The jury subsequently awarded her $5 million for battery and defamation, CNN reports.
Carroll had sued Trump, saying she was raped by the former president after she accompanied him into a department store fitting room in 1996.
Carroll told jurors that Trump’s lie that he didn’t rape her had shattered her life.
“At first, she thought helping Donald Trump shop for a women’s lingerie gift at a luxury department store would simply be “a funny New York thing.”
Even when, according to Carroll, the then-businessman motioned her to a dressing room as they dared each other to try on a see-through bodysuit, she imagined something like a “Saturday Night Live” sketch she’d written.
But within minutes, “my whole reason for being alive in that moment was to get out of that room,” Carroll had testified in the trial of her rape lawsuit, as earlier reported by AP News.

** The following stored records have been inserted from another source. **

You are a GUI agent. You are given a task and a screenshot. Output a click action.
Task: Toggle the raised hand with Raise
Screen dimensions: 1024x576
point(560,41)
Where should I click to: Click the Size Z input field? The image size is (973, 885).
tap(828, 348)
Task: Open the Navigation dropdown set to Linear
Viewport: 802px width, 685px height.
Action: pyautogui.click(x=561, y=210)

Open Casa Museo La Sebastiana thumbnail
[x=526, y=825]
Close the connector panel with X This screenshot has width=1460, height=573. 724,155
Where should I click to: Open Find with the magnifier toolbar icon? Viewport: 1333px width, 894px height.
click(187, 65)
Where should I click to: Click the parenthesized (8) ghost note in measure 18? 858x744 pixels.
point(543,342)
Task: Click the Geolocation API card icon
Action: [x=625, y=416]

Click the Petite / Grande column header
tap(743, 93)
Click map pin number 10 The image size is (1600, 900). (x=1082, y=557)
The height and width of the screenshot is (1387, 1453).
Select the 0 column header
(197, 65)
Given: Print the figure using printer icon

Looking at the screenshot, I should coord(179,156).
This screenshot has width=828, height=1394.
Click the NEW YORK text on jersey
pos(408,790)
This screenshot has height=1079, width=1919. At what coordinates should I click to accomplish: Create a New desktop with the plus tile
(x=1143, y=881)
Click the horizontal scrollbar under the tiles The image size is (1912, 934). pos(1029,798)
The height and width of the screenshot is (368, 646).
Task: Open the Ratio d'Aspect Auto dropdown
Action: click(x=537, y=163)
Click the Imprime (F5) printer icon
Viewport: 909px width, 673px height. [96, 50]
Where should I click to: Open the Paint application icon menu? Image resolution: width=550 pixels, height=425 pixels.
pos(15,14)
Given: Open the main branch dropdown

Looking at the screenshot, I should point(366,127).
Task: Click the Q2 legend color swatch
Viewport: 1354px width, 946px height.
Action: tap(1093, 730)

“I’m here because Donald Trump raped me, and when I wrote about it, he said it didn’t happen. He lied and shattered my reputation, and I’m here to try and get my life back,” Carroll told jurors.
From afar, Trump repeated his insistence that Carroll’s allegation of the 1996 rape is utter fiction, writing on his social media site that the case “is a made-up scam,” and more.
“This is a fraudulent & false story — Witch Hunt!” Trump wrote on his Truth Social platform. His comments prompted the judge to warn Trump’s lawyers that he could bring more legal problems upon himself.
Carroll alleged that after raping her, Trump defamed her when he denied her claim and suggested she made up the story to boost sales of her book.
Trump denied all wrongdoing.
Carroll filed the lawsuit last November under the “New York State Adult Survivors Act,” a state bill which opened a look-back window for sexual assault allegations like Carroll’s with long-expired statutes of limitation.
Trump did not attend the trial. Like any defendant in a civil case, he was not required to appear in court for trial or any proceedings and has a right not to testify in his own defence.
Carroll left the courthouse after the verdict without speaking to reporters.